Ich habe die Suche bemüht, aber keinerlei "Thumbs.db" gefunden. Kann es sein, das die Suche keine versteckten Dateien anzeigt? Wie macht man denn versteckte Dateien sichtbar?

ziriander


----------



## Andreas Gaisbauer (17. April 2003)

Hallo,

die Versteckten Dateien kann man so anzeigen lassen:

Im Windowsexplorer [Extras] -> [Ordneroptionen] -> [Ansicht] -> [Versteckte Dateien und Ordner] -> o alle dateinen und Ordner anzeigen

Bei der Suche kannst du auch follgendes angeben:

Suchen -> [=>Dateien und Ordner] -> [weitere Optionen] -> [] versteckte Elementze durchsuchen




ciao


----------



## ziriander (17. April 2003)

Also es sind keine "Thumbs.db" zu finden.

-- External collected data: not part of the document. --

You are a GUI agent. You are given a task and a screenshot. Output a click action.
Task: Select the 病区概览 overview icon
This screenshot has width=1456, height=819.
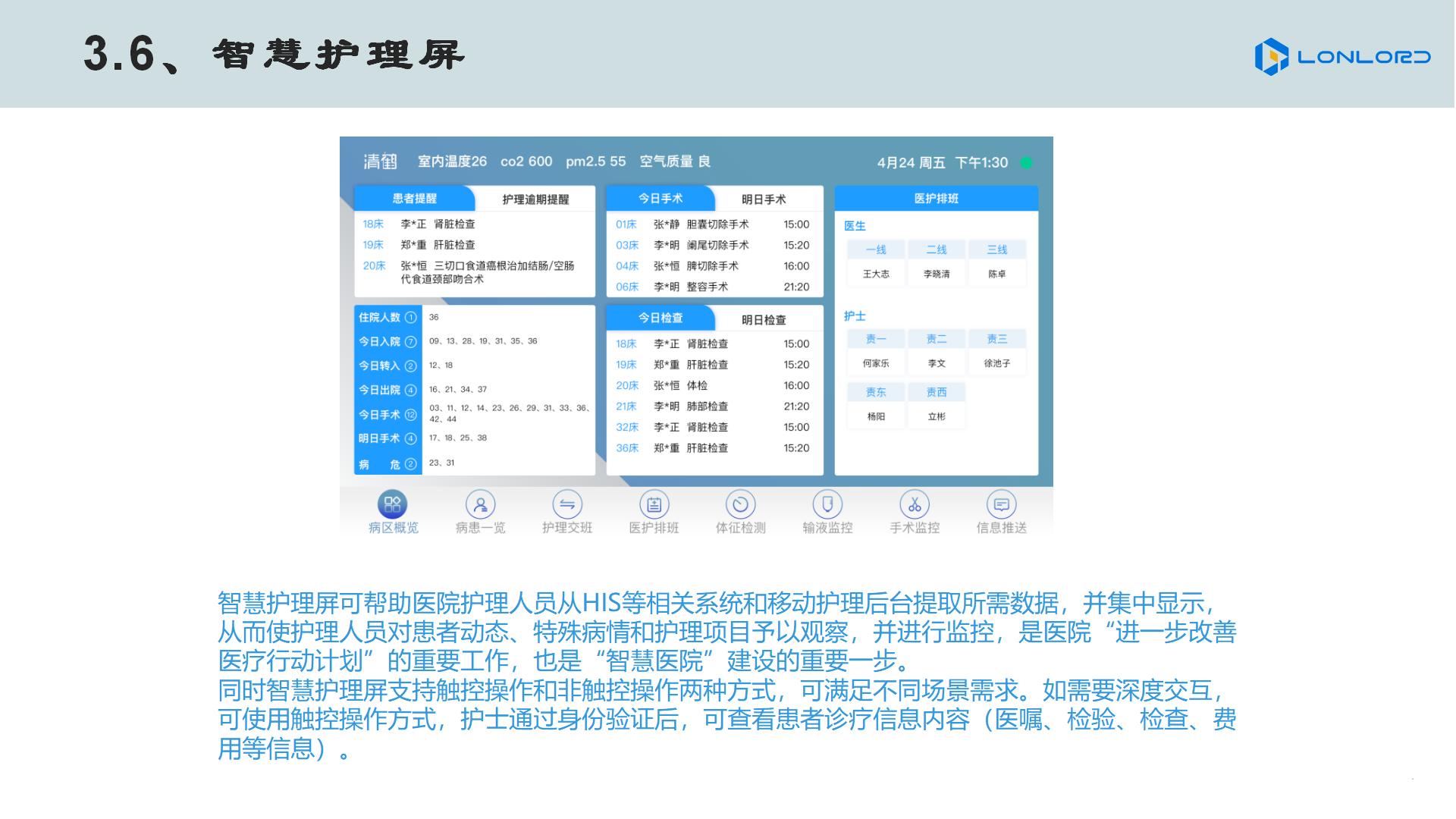391,503
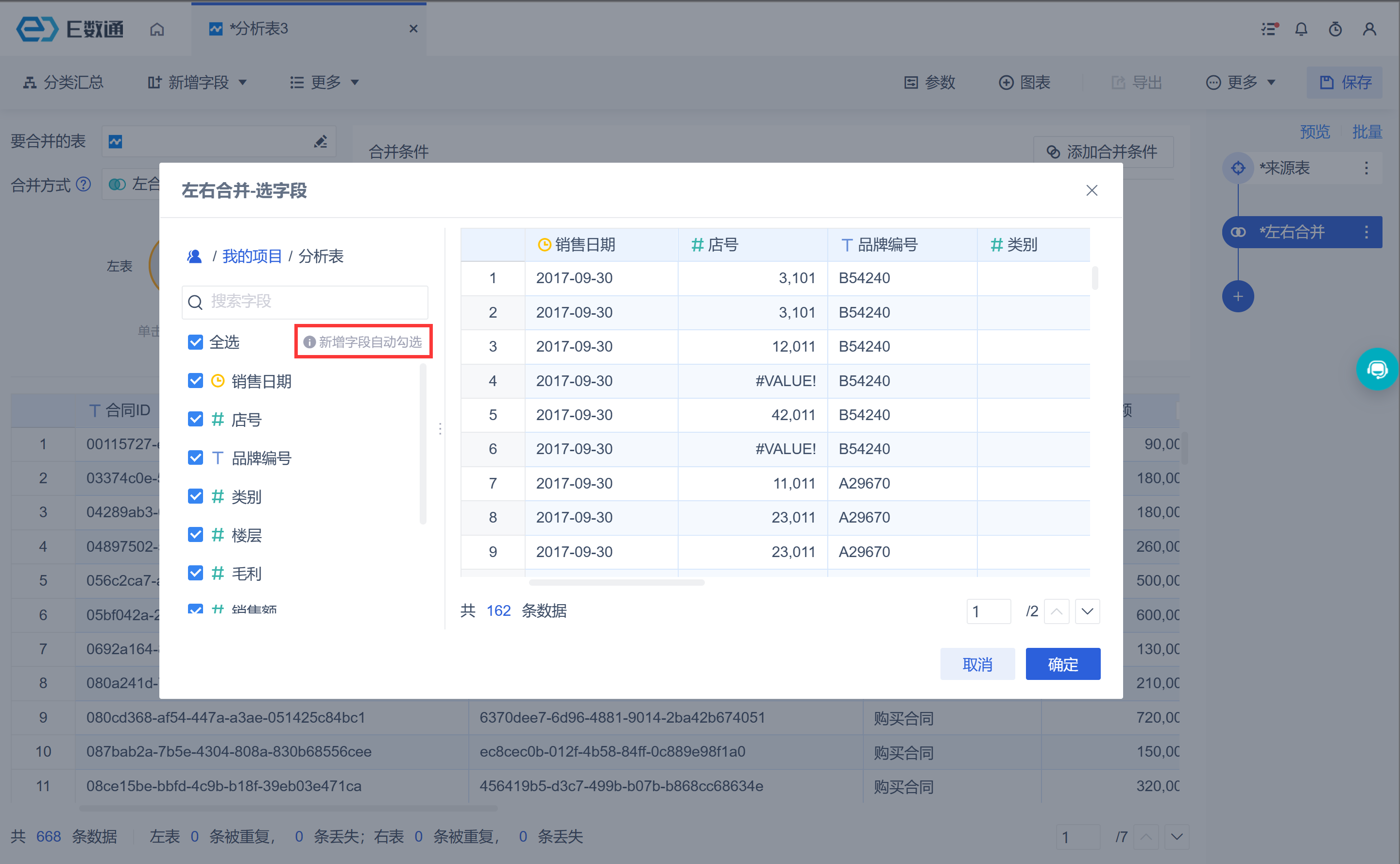Click the plus add-step node

pos(1238,297)
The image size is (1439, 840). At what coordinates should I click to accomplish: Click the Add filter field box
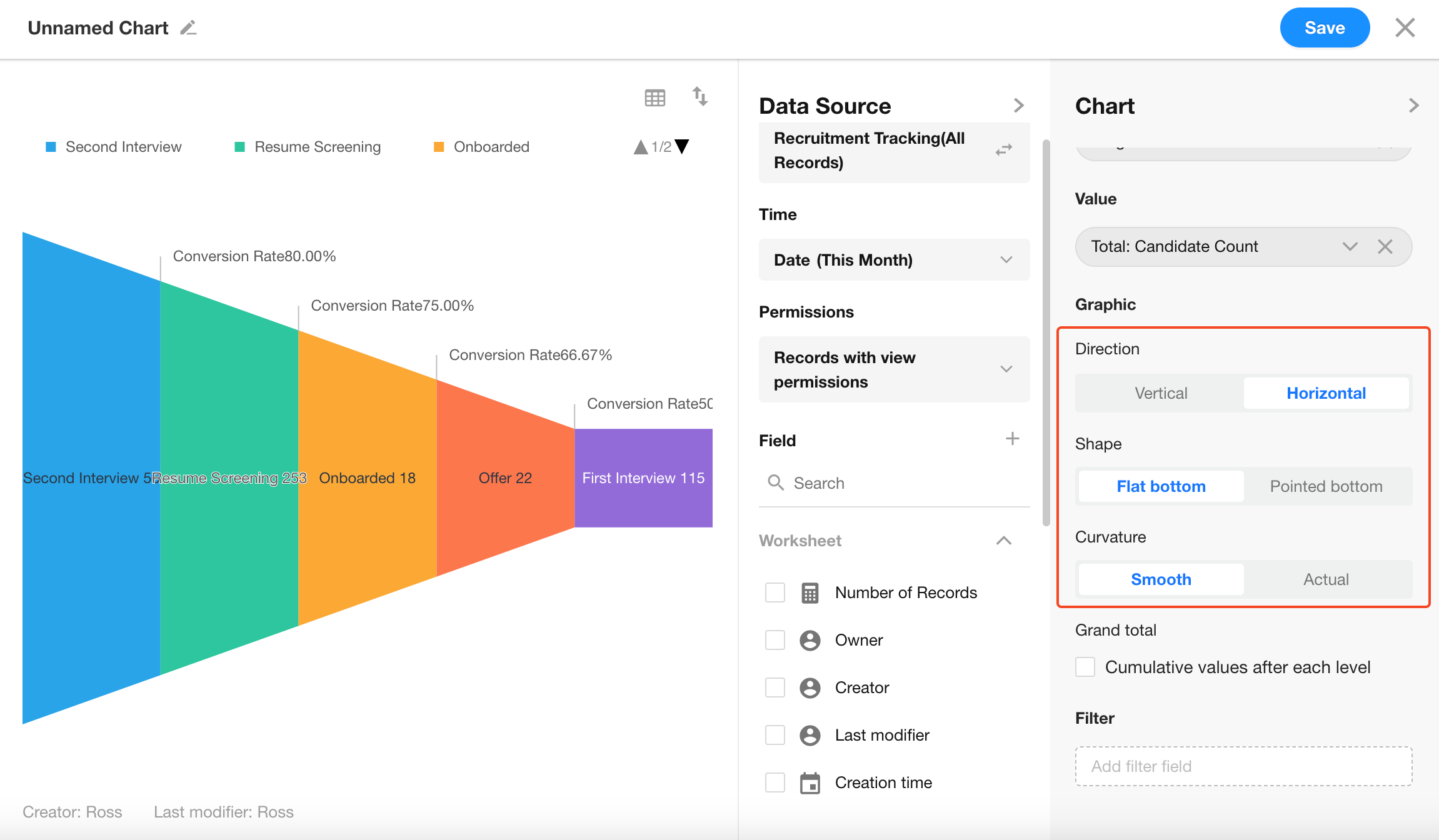1243,766
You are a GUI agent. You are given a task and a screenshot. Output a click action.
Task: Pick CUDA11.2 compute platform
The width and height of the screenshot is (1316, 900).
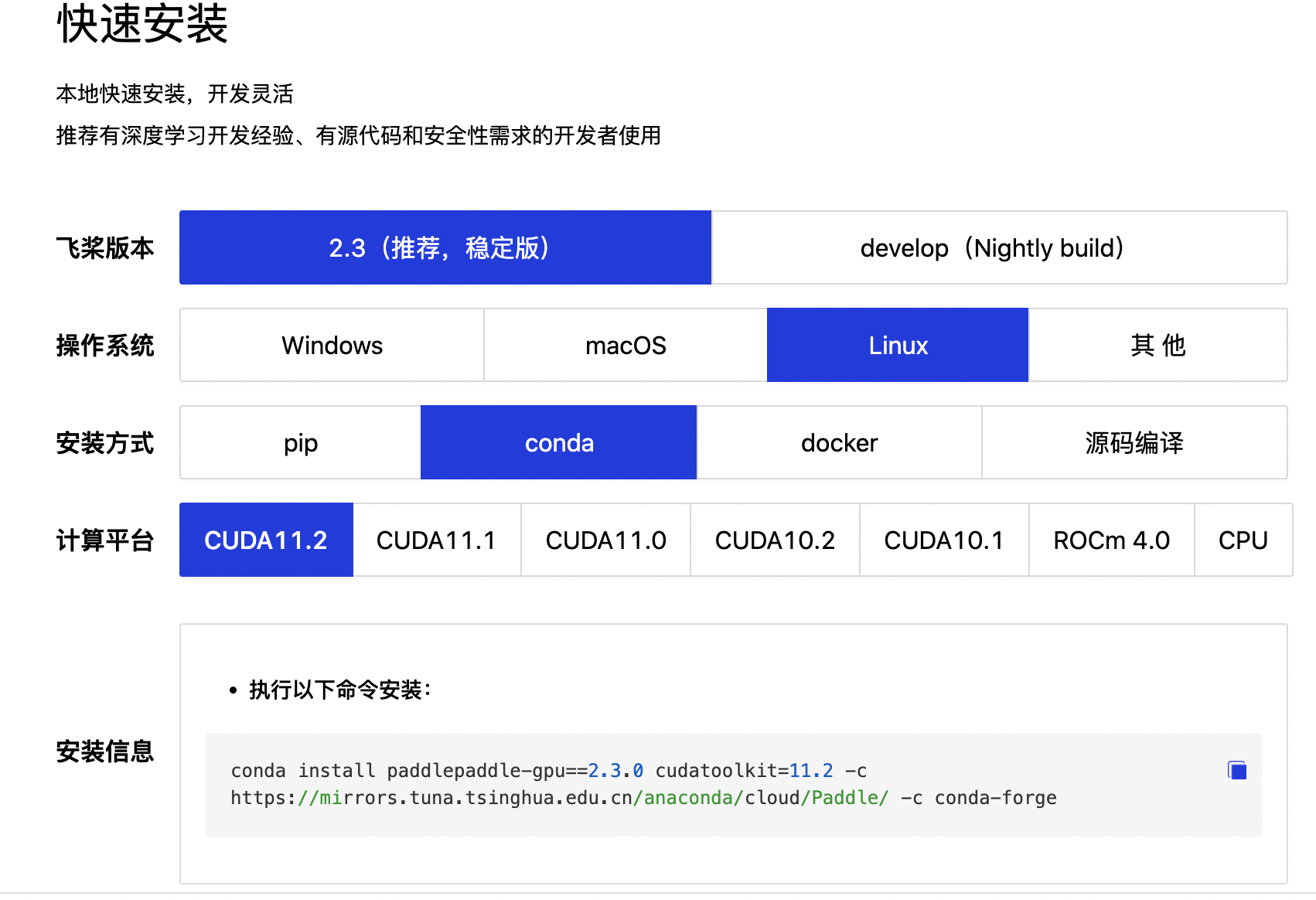coord(265,540)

Kann es sein, dass die anders heißen?


----------



## Andreas Gaisbauer (17. April 2003)

> _Original geschrieben von ziriander _
> *Also es sind keine "Thumbs.db" zu finden. Kann es sein, dass die anders heißen? *



Imo - nein, die sollte schon so heißen... Wenn du keine findest, werden keine drauf sein und dann werden die Thumbs auch nicht gespeichert sein. Wenn in einem Ordner zu viele Pix sind, wird angeblich keine db erstellt - frag mich bitte nicht wo die Grenze liegt, diese info habe ich auch nur von Google, also ohne Gewähr...


ciao


----------



## ziriander (17. April 2003)

Also gut, lassen wirs dabei. Auf jeden Fall finde ich mich jetzt schon etwas besser in XP zurecht.  Merci

Eine Sache habe ich aber noch. Wenn ich ein Icon im Explorer Anklicke startec mein CD ROM Laufwerk und sucht nach einer CD ROM. Kann man das irgendwie abschalten?


----------